- Work instruction -
How many lines of the data include the string "date"? State the number and nothing else.

───── Material supplied ─────

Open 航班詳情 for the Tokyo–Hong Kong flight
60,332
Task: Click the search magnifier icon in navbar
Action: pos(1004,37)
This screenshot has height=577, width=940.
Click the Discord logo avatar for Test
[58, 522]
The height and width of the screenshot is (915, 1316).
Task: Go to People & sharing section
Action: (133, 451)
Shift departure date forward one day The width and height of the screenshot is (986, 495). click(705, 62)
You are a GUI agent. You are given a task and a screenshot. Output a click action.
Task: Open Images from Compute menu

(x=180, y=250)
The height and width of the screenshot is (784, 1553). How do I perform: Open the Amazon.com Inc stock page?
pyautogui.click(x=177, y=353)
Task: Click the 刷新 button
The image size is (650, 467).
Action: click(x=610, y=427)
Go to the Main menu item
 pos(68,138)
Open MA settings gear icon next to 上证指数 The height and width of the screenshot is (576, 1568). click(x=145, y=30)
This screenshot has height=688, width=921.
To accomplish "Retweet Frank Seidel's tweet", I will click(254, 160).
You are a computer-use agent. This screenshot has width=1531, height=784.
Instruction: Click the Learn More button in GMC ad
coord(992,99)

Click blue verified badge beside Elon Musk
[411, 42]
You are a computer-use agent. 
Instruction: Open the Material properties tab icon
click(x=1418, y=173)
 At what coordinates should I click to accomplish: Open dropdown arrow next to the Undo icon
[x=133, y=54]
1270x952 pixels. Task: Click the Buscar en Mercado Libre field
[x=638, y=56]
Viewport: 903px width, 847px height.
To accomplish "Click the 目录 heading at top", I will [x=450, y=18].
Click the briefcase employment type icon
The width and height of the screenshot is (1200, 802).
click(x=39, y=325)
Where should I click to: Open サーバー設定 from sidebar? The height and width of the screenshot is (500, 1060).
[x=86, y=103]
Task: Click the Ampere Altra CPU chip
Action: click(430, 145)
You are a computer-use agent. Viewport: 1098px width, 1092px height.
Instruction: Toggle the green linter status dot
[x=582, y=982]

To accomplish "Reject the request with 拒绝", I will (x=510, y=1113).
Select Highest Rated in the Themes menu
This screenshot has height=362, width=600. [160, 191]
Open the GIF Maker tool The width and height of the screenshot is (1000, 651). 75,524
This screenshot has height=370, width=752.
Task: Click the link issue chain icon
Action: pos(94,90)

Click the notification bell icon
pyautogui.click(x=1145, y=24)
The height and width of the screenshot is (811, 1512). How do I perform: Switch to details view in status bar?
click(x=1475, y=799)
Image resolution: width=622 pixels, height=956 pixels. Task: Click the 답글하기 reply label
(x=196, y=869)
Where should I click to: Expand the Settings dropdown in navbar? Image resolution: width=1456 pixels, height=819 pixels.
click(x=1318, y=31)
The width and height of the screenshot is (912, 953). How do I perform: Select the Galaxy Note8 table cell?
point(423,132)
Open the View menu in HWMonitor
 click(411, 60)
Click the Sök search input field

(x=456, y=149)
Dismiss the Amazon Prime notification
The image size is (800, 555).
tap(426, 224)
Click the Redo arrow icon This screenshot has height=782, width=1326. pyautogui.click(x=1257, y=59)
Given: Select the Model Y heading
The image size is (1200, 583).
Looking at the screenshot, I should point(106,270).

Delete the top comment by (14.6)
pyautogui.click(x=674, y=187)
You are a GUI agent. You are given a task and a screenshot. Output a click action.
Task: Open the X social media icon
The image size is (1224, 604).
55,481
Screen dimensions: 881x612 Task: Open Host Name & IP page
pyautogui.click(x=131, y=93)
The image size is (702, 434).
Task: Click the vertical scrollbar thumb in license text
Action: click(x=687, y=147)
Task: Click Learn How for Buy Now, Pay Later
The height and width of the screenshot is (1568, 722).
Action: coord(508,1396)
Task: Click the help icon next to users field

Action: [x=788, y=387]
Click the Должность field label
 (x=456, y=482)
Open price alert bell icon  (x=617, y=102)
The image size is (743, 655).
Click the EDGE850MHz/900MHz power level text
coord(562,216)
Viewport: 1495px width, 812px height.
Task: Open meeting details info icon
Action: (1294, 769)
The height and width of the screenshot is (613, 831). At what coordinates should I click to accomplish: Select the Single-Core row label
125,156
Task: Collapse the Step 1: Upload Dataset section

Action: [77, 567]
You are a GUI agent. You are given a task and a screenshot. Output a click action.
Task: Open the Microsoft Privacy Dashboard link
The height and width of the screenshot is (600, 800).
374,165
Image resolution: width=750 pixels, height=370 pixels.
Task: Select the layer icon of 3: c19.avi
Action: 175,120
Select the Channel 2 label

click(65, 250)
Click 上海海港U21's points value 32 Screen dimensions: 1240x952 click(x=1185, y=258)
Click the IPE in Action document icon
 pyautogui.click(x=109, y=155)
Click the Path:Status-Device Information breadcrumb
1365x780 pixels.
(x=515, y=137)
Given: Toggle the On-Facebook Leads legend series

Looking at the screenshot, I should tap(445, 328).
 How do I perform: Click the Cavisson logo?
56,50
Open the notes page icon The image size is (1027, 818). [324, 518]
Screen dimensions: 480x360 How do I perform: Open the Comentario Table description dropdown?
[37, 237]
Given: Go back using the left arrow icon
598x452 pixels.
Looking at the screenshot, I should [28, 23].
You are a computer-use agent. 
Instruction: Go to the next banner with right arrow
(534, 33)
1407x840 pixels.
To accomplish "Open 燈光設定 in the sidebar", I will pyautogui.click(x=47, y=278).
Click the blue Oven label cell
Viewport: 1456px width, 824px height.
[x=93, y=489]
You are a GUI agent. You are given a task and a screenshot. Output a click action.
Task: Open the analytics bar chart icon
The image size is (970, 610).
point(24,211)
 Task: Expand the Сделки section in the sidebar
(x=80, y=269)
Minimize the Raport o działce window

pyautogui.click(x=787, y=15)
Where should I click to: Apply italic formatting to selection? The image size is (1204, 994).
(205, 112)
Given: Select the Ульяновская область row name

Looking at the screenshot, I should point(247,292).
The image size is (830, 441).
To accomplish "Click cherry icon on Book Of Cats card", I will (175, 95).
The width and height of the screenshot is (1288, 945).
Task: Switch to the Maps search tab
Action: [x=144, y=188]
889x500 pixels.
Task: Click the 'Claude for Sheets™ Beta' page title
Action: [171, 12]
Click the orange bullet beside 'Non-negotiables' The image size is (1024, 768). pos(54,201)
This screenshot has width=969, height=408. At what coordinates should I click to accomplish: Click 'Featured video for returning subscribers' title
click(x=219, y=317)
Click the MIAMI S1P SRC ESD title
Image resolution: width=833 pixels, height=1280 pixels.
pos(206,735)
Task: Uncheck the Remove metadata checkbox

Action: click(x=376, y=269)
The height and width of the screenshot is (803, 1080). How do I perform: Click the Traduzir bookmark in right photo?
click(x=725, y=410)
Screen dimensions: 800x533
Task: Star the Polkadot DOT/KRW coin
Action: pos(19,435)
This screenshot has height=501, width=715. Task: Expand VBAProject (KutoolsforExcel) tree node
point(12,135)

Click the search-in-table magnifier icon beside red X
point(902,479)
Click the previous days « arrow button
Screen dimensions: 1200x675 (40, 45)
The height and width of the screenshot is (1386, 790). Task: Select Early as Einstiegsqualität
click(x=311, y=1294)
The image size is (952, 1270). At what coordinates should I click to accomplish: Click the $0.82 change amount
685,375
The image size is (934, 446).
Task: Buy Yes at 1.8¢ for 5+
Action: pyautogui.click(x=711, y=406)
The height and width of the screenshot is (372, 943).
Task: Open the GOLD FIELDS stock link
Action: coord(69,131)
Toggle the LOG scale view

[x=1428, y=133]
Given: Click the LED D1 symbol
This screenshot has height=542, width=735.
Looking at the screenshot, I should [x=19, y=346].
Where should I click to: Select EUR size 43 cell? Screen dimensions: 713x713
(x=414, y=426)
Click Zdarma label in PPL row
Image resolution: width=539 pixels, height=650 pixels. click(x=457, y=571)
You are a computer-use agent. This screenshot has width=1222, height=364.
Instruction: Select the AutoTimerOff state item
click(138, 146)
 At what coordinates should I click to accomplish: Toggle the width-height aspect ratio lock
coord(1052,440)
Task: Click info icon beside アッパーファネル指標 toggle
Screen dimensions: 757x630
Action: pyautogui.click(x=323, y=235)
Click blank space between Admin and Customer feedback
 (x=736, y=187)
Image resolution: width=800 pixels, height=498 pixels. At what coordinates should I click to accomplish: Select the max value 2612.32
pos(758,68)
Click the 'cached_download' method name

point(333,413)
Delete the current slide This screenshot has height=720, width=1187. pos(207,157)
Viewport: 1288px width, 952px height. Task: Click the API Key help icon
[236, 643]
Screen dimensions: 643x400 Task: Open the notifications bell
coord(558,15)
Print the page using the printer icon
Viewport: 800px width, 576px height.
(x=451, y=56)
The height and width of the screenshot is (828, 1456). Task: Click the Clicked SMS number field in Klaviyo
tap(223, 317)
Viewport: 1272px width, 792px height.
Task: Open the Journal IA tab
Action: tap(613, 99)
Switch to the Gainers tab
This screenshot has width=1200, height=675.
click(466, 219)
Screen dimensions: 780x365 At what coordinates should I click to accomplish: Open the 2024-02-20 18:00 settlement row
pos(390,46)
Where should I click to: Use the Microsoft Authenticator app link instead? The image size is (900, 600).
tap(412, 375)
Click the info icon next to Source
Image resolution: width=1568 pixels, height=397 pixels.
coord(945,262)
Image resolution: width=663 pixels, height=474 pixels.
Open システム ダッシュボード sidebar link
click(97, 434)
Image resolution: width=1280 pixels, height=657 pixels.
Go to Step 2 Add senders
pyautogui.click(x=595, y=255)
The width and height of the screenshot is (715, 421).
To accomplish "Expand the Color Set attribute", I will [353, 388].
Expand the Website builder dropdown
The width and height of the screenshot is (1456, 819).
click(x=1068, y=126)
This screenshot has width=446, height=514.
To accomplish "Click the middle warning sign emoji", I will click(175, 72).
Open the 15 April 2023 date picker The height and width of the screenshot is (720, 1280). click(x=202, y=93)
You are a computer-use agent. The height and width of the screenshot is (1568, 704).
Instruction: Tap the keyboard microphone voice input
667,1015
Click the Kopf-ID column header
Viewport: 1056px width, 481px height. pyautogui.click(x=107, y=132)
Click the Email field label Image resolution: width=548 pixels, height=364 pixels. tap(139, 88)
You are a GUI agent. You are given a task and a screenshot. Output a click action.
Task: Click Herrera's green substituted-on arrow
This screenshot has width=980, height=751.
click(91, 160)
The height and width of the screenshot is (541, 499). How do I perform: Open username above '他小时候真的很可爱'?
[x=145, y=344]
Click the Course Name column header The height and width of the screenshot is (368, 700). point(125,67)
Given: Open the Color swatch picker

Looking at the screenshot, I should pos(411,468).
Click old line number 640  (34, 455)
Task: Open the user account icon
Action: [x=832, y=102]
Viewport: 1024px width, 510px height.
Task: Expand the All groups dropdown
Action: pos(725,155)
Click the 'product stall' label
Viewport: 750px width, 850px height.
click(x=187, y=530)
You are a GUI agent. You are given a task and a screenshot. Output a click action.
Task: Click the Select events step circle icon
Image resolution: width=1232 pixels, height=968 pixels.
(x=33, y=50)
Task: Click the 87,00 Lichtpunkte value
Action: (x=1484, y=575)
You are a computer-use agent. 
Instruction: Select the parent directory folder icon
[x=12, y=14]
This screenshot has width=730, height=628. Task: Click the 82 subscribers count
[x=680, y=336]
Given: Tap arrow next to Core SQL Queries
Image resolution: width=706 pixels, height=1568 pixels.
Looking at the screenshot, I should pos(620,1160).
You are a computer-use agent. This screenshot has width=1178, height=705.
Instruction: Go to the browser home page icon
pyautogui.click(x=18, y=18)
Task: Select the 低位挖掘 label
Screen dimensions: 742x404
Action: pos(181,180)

─────

- Answer space -
2